A Bit of Advanced ActiveRecord Querying - With Benchmarks

Introduction

The SQL provides us many features to query with efficiency: sub-queries, custom joins, aggregations, etc. We can use all of this with an ORM like ActiveRecord, however often we ignore it. Why? I believe there are three main reasons for this:

You're not an advanced user of SQL;
You don't know enough of ActiveRecord to use its advanced features;
You simply are attained to some bad habits because of the facilities of your programming language (after all, it's much simpler to iterate over ruby objects doing simply comparisons than thinking in a complex custom join, right?).

All good with that until you don't face the side-effects of poor writing code: memory leak and low performance.

This post has the intention of deepening a little bit more in what ActiveRecord can do to help you avoid the problems mentioned above, and benchmark the ActiveRecord approach with some other solution using a ruby Enumerable.

Note: If you wanna follow along with the coding of this post, you can use this script with all the data, queries, and comparisons I used.

Domain

In this post, a simplified version of a Cryptocurrency Exchange will be used as a domain.
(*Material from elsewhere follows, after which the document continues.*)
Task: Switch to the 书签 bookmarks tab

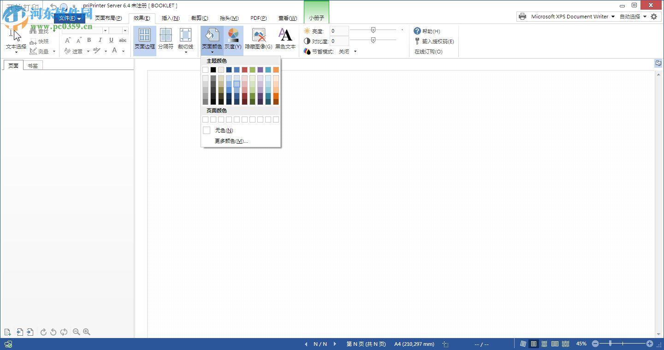Action: pos(32,65)
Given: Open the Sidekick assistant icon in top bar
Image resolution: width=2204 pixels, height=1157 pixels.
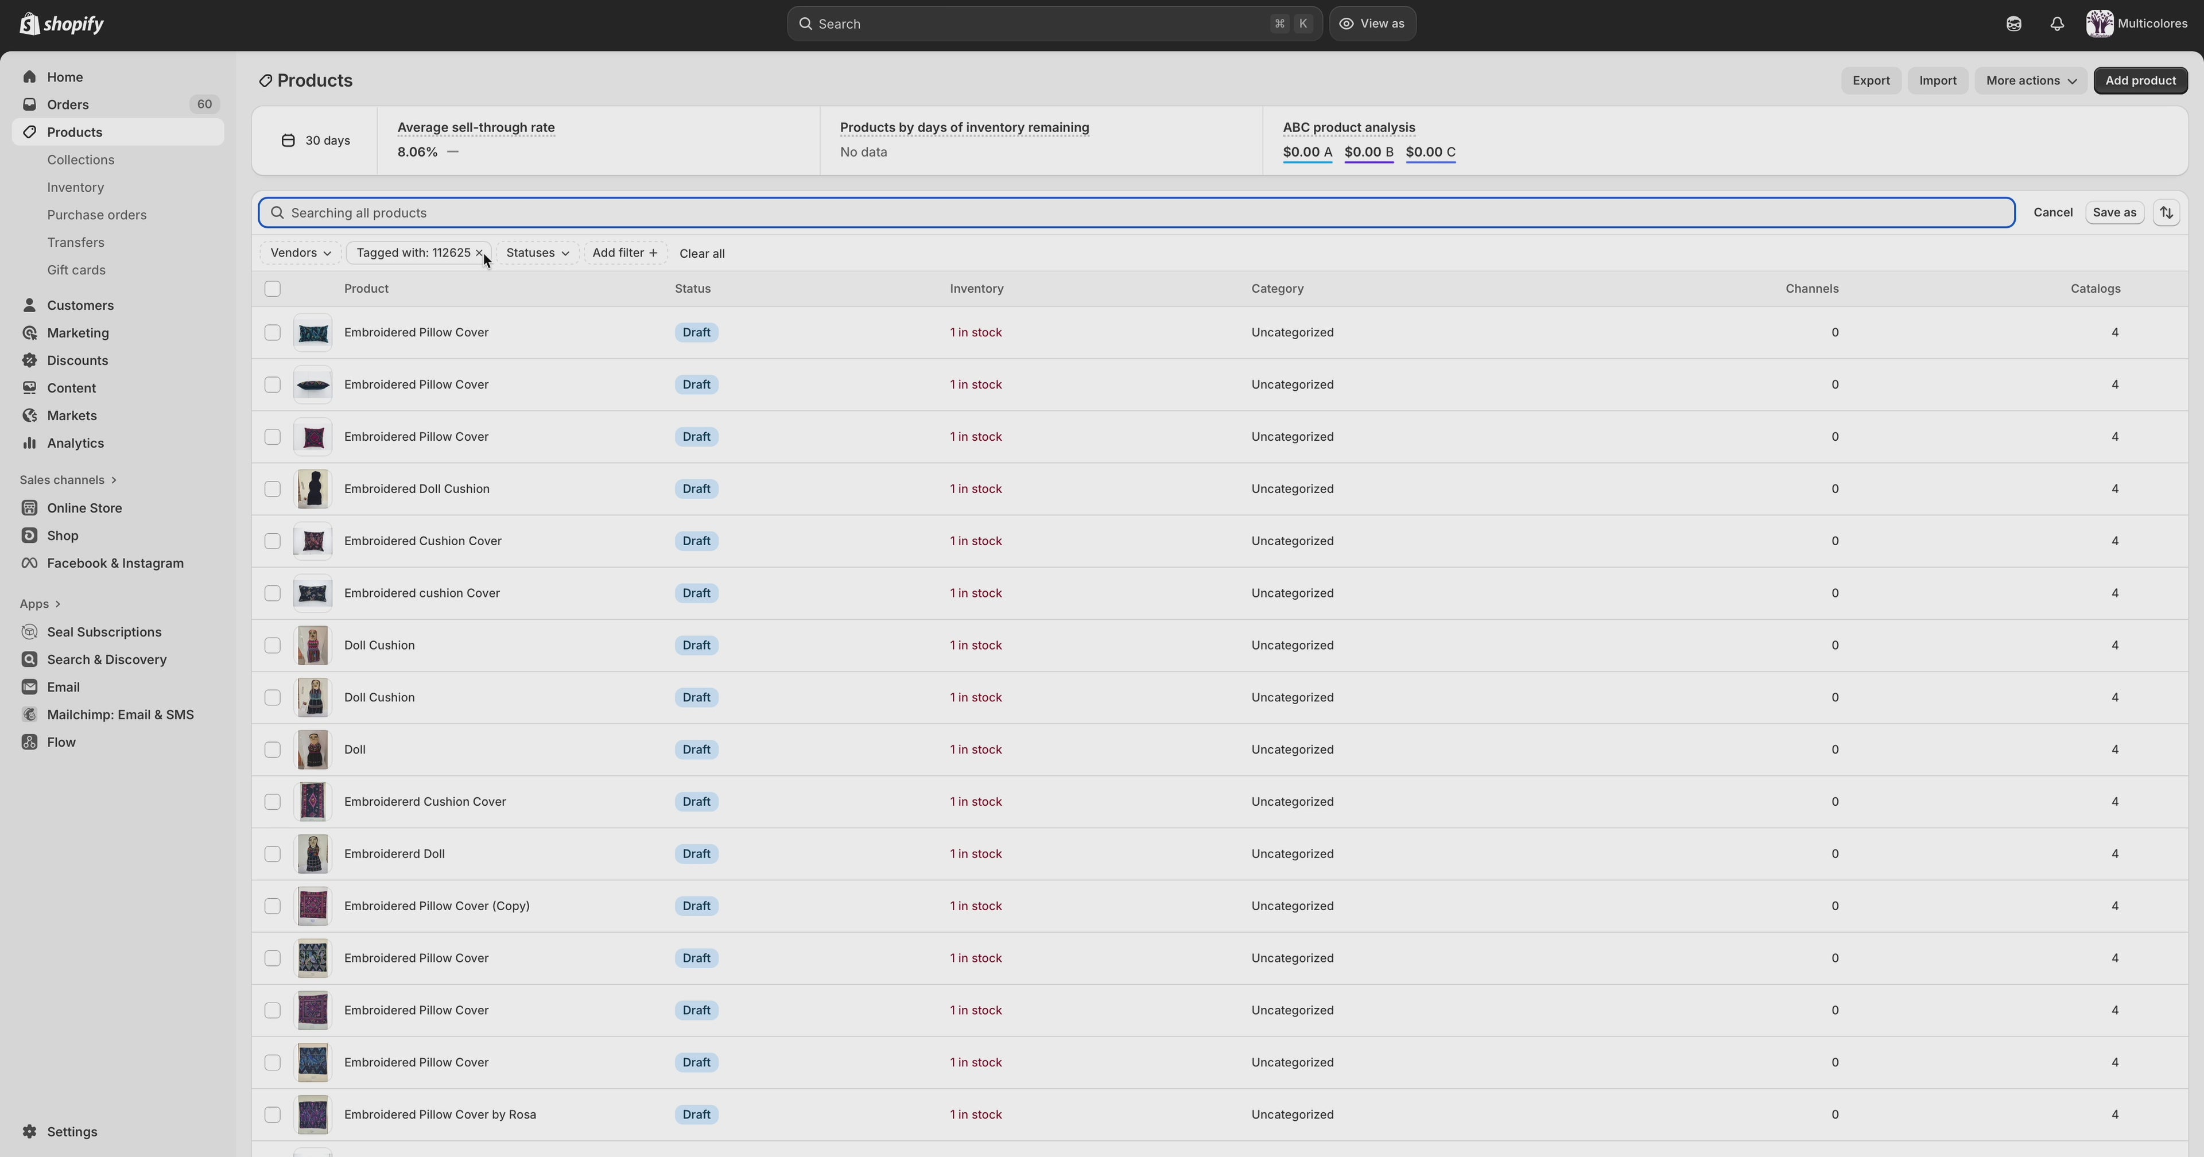Looking at the screenshot, I should 2013,24.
To better understand what it's being queried in the next sections, here is an explanation of the meaning of each table:

networks: The networks with a running blockchain, each one working with a specific set of currencies;
currencies: Cryptocurrencies;
currency_networks: An association table linking a currency to a network, meaning that this currency can be processed in the specified network;
pairs: A pair of currencies that can be traded, e.g., "BTC-ETH" means "buying ETH (quote currency) with BTC (base currency)";
tickers: Last 24h information from a specific currency pair.

It's not in the scope of this post to discuss anything related to the right way of modeling this domain. The domain was built just thinking in exemplifying queries.
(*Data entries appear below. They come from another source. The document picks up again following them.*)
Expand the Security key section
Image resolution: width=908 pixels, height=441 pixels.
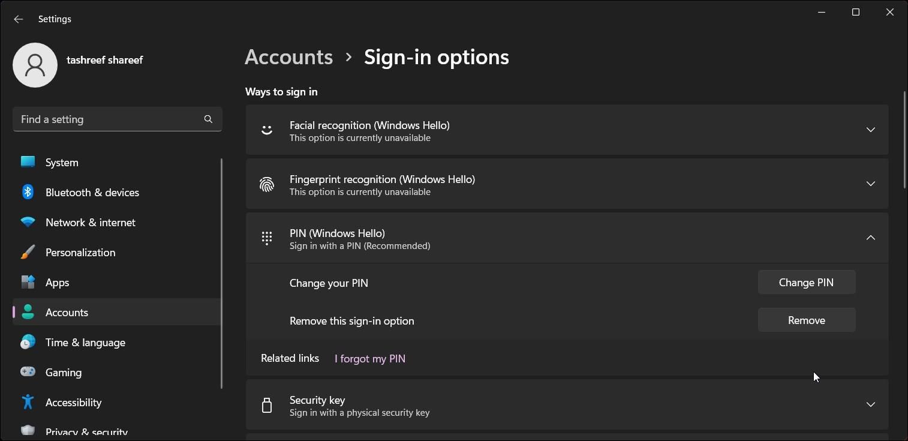click(x=870, y=404)
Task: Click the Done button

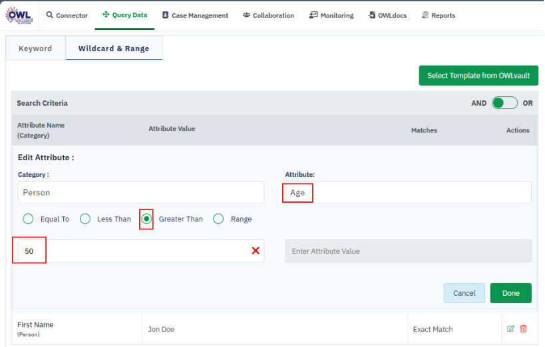Action: point(510,293)
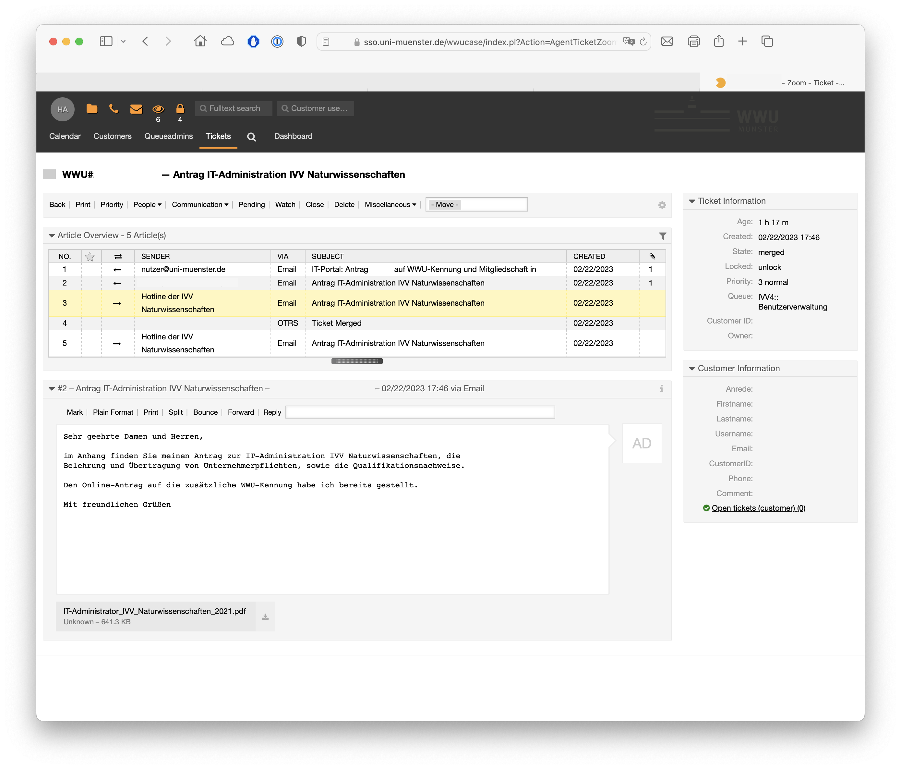
Task: Open the Customers menu item
Action: pos(112,136)

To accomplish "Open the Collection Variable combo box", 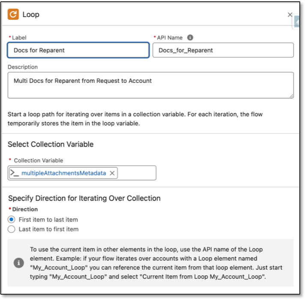I will pyautogui.click(x=136, y=173).
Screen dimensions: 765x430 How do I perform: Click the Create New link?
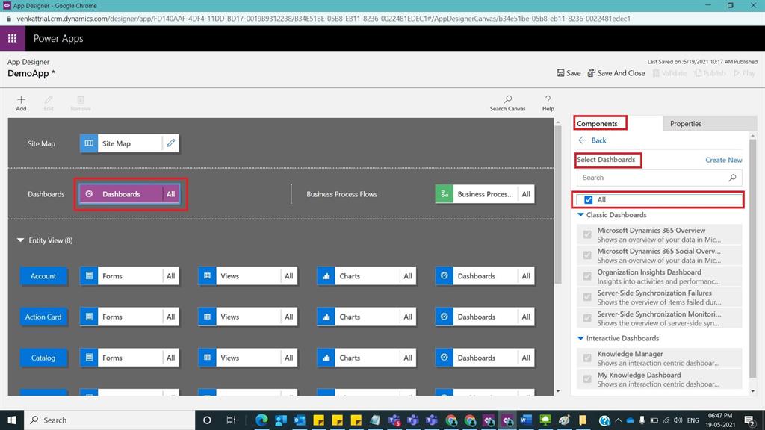pyautogui.click(x=723, y=160)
Querying `belongs_to` associations

Consider the following domain models:

class Network < ActiveRecord::Base
  has_many :currency_networks
  has_many :currencies, through: :currency_networks
end

class Currency < ActiveRecord::Base
  has_many :currency_networks
  has_many :networks, through: :currency_networks
end

class CurrencyNetwork < ActiveRecord::Base
  belongs_to :currency
  belongs_to :network
end

Let's say we wanna have all currency networks where the network is active. We can solve this using a ruby Enumerable:

CurrencyNetwork.all.select { |cn| cn.network.active? }

Although that solves our problem, we're potentially scaling to new ones:

Our select block is hitting the database for each CurrencyNetwork we retrieved;
We're retrieving more data than we really need with cn.network: we don't wanna retrieve the Network data, just the CurrencyNetwork. Bare in mind that when we call cn.network we are instantiating a new ActiveRecord object to store the Network result, consuming more memory than needed.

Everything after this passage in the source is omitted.